[Records from a dataset]
== Segment start ==

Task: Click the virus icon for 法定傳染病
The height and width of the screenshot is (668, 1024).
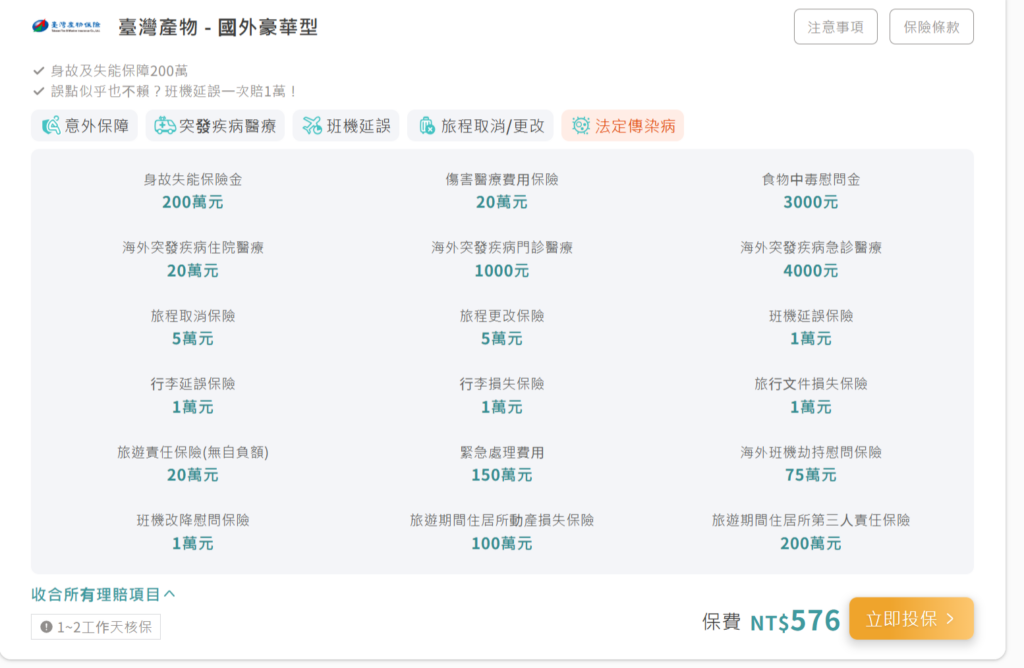Action: click(581, 126)
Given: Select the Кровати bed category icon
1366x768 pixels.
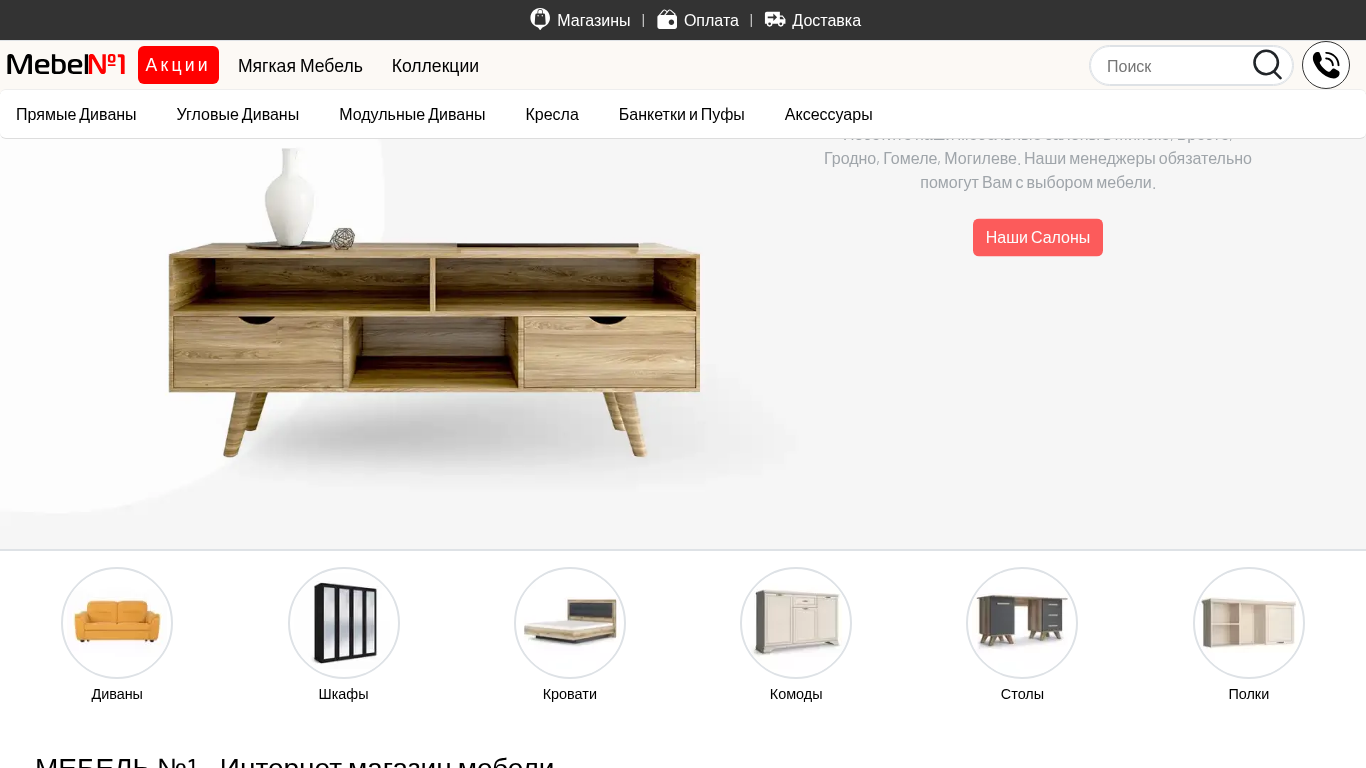Looking at the screenshot, I should pyautogui.click(x=570, y=623).
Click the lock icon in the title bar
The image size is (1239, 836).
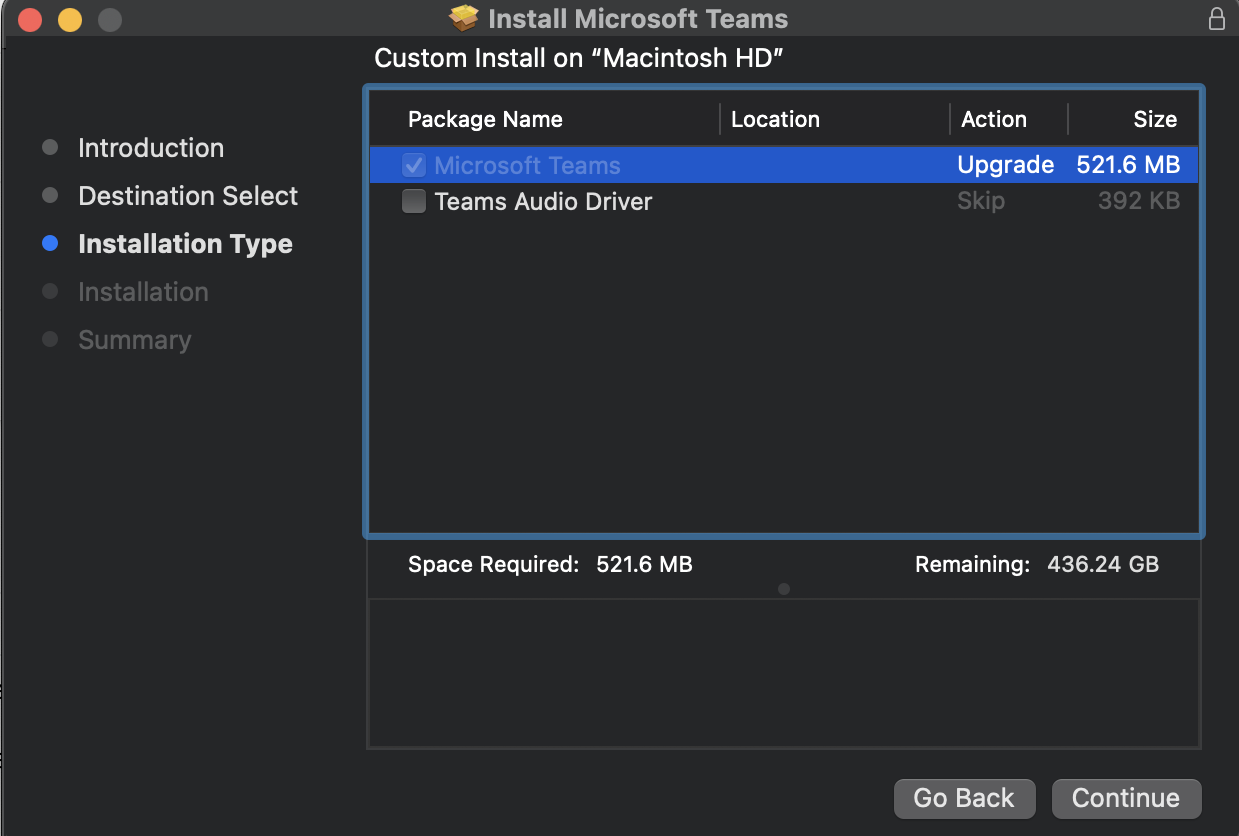tap(1216, 19)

== Segment end ==

--- WHAT IS EXPECTED ---
Starting from the line containing "1366x768 pixels.", repeat each line exactly through the end of the entries, including the last, while leaving pictures out.

--- ANSWER SECTION ---
1366x768 pixels.
Looking at the screenshot, I should pyautogui.click(x=570, y=623).
Click the lock icon in the title bar
The image size is (1239, 836).
tap(1216, 19)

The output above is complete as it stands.